* 作業内容 *
漫画についての文書抜粋によると、筆者の小学生の頃の将来の夢は何でしたか。

* 文書抜粋 *
最近は全盛期よりも漫画読んでるんじゃないかなぁ。だから小説を読む時間が
なかったりもしてるんですけど^^;
うちは両親共働きで、あまり子供に構ってもらえなかった分、やたらと漫画雑誌を
買ってもらえたんですよね。漫画なんか読むな、勉強しろ、みたいなことは、一度も
言われたことがなくて。その点は、本当に親には感謝してますね。漫画で学んだこと
は本当にたくさんありますし。漫画がなかったら、今の私はいないってくらい、
漫画には影響されてます。小学生の頃の将来の夢は漫画家でしたしね~。友達と
放課後、漫画描いたりしていたなぁ。作中に、昔の、漫画を通した友達って、
すごく記憶に残っていたりするもの、みたいな描写があったと思うんですけど、
まったくその通りで。○○ちゃんとはあの漫画の貸し借りしてたな~とか、△△
ちゃんにあの漫画借りたな~とか、□□ちゃんはあの漫画が好きだったよな~とか、
そいういうことって今でも鮮明に覚えてる(他のことは大して覚えていないのに!)。
中学の頃は、好きだった漫画のキャラクターを仲間内で当てはめて、名前を呼び
合ったりしてましたっけ(山口美由紀さんの『V-Kカンパニー』だった。知ってる
方いるかなぁ)。
楽しそうなイベントで、こういうのうちの近くの書店でも企画してくれないかなぁと
思ってしまいました。一葉の堂々とした司会っぷりも良かったですよね。最初は
全く自信なさげでしたが、いざ始まったら開き直った感じでしたね。

* 抜粋データ *
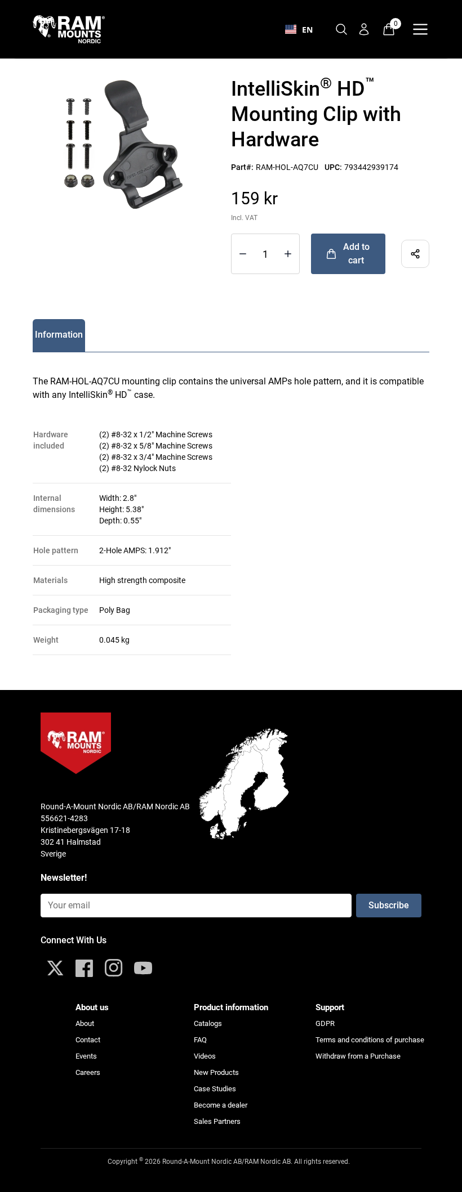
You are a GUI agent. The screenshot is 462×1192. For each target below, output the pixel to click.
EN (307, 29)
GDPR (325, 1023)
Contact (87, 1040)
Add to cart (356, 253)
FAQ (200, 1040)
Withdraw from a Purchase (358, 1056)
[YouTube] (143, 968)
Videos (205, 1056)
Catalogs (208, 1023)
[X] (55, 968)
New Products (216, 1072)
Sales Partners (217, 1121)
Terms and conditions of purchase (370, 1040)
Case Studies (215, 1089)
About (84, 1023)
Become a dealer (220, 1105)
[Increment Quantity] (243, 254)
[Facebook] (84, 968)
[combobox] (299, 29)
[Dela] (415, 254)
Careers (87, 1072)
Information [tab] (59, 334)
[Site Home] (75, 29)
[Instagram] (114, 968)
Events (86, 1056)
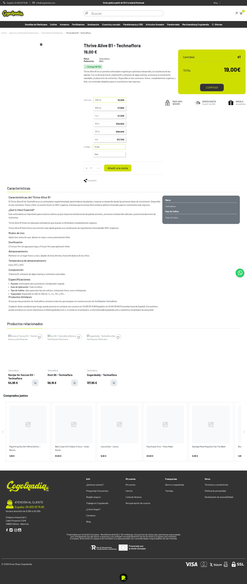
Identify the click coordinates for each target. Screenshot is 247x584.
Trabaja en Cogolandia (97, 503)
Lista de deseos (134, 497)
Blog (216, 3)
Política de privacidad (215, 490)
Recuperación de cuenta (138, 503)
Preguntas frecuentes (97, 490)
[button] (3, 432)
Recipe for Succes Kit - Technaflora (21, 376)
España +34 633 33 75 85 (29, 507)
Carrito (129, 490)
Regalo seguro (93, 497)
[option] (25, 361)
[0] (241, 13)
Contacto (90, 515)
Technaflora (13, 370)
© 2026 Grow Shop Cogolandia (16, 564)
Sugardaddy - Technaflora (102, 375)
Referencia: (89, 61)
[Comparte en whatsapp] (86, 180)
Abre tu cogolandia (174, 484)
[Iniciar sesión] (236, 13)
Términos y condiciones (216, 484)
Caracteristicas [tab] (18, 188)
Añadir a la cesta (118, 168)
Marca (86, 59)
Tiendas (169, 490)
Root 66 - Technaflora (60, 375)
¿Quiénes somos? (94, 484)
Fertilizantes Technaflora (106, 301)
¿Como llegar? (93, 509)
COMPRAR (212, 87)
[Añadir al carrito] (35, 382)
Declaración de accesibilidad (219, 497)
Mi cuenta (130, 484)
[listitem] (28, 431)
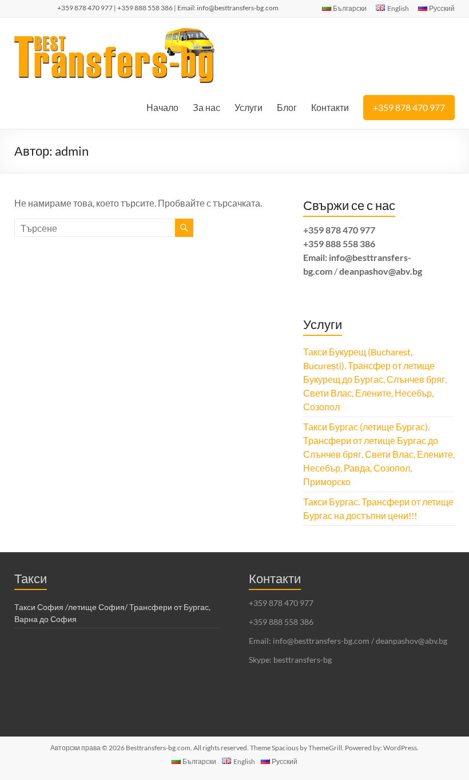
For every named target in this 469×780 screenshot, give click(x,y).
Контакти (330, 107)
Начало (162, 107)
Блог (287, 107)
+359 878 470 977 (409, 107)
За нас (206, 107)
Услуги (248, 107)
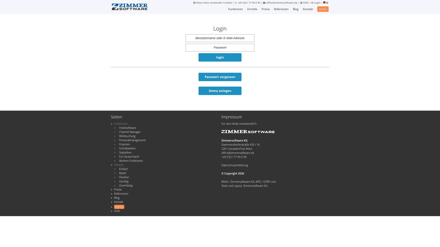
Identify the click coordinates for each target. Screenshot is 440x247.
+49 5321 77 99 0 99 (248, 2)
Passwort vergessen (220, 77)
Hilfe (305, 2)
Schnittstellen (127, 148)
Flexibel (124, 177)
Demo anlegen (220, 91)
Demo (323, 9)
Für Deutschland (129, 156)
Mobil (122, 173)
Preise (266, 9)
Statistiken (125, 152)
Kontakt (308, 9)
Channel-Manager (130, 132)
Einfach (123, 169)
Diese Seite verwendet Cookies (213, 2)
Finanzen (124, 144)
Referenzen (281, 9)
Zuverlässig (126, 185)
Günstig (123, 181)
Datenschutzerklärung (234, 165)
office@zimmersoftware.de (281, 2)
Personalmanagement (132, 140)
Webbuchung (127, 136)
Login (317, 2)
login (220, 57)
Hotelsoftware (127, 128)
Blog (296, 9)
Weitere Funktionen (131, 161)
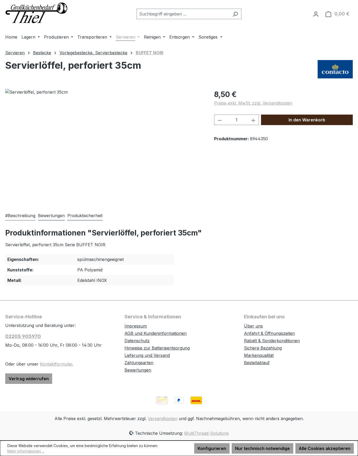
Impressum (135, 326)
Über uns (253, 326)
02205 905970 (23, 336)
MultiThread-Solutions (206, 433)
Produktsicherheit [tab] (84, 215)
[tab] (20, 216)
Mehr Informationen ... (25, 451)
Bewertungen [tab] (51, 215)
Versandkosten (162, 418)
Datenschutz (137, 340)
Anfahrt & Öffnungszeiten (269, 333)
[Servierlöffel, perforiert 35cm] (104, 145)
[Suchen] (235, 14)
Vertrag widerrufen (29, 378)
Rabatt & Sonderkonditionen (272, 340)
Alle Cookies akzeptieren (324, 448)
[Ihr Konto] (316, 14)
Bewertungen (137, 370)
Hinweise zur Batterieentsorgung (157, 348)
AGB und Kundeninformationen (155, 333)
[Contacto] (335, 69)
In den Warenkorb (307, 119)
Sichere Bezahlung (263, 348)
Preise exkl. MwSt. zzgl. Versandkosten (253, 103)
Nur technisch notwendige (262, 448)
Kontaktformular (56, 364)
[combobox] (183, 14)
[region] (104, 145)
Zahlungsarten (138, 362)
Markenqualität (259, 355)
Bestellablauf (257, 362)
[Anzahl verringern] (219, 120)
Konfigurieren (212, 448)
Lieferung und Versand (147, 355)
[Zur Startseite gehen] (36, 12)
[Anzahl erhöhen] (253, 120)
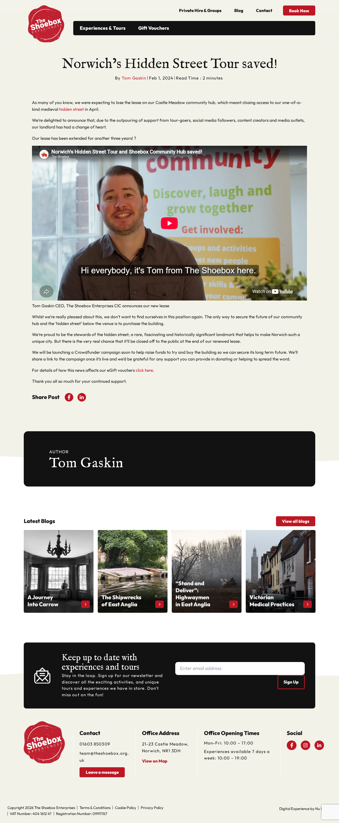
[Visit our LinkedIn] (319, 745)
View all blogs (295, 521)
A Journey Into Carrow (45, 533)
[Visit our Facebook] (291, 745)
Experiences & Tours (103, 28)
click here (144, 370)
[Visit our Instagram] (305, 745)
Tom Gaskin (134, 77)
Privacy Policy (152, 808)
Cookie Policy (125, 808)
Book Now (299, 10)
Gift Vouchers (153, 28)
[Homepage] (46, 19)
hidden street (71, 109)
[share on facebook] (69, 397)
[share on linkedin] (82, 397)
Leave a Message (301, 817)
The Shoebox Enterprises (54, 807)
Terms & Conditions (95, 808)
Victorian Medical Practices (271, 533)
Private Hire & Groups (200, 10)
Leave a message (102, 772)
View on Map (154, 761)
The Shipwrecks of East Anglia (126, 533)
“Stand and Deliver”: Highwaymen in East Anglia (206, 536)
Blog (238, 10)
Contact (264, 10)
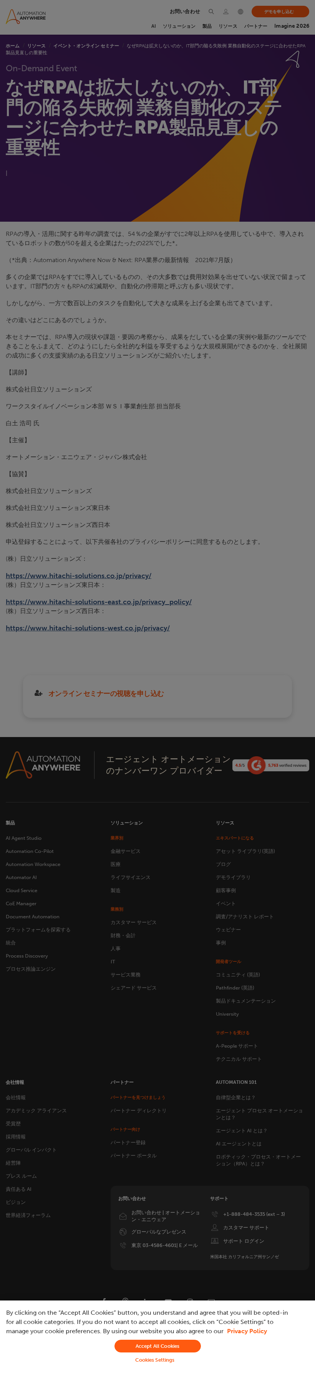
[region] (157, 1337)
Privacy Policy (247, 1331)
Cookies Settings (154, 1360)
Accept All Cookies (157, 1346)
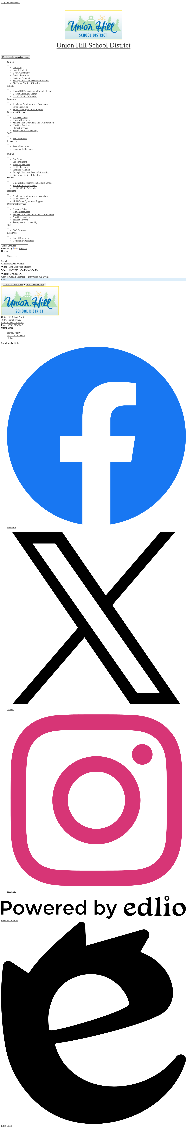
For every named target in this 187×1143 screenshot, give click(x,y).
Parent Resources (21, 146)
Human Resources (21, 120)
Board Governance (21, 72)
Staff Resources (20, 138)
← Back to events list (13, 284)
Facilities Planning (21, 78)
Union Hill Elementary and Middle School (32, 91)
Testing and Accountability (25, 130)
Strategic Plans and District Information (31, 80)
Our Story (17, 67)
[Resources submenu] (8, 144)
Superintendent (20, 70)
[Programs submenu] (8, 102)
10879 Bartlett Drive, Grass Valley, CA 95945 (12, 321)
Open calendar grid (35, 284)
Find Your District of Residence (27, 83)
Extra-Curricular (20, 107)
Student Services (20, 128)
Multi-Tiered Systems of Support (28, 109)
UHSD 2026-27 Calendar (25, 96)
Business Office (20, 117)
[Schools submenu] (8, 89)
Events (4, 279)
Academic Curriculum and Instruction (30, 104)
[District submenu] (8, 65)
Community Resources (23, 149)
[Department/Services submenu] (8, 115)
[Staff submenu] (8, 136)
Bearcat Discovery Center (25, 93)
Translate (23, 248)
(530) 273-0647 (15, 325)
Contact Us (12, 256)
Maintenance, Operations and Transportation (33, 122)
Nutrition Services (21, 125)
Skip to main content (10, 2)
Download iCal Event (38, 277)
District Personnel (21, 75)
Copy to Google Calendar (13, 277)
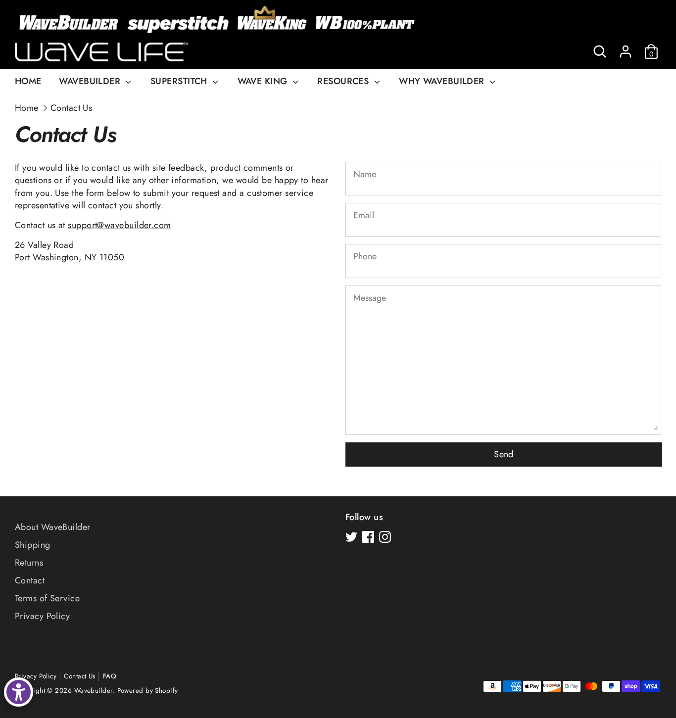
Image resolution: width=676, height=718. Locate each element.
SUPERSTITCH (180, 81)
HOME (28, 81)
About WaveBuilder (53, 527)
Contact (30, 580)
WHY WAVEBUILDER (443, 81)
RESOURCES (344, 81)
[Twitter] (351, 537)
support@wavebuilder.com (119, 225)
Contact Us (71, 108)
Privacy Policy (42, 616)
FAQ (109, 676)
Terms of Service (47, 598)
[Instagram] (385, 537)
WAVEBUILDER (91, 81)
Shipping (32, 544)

* 正解 *
漫画家です。